Give back every record that follows, exactly as written.

Data under study Block Start

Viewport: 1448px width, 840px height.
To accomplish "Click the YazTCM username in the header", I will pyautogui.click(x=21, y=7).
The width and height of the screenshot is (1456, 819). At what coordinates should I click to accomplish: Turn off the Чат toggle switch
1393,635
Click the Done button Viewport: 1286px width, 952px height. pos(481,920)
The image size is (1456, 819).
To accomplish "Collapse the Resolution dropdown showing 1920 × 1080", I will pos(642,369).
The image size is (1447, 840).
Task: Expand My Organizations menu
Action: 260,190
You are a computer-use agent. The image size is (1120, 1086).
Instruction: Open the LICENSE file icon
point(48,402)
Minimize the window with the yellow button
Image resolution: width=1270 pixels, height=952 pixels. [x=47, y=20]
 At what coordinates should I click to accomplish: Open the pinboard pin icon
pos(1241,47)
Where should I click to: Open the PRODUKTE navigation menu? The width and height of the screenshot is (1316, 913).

Data under study Block End

### Task output
Viewport: 1448px width, 840px height.
To accomplish "Click the YazTCM username in the header", I will pyautogui.click(x=21, y=7).
The width and height of the screenshot is (1456, 819). At what coordinates should I click to accomplish: Turn off the Чат toggle switch
1393,635
Click the Done button Viewport: 1286px width, 952px height. pos(481,920)
The image size is (1456, 819).
To accomplish "Collapse the Resolution dropdown showing 1920 × 1080", I will pos(642,369).
The image size is (1447, 840).
Task: Expand My Organizations menu
Action: 260,190
You are a computer-use agent. The image size is (1120, 1086).
Instruction: Open the LICENSE file icon
point(48,402)
Minimize the window with the yellow button
Image resolution: width=1270 pixels, height=952 pixels. [x=47, y=20]
 At what coordinates should I click to accomplish: Open the pinboard pin icon
pos(1241,47)
Where should I click to: Open the PRODUKTE navigation menu? The width and height of the screenshot is (1316, 913).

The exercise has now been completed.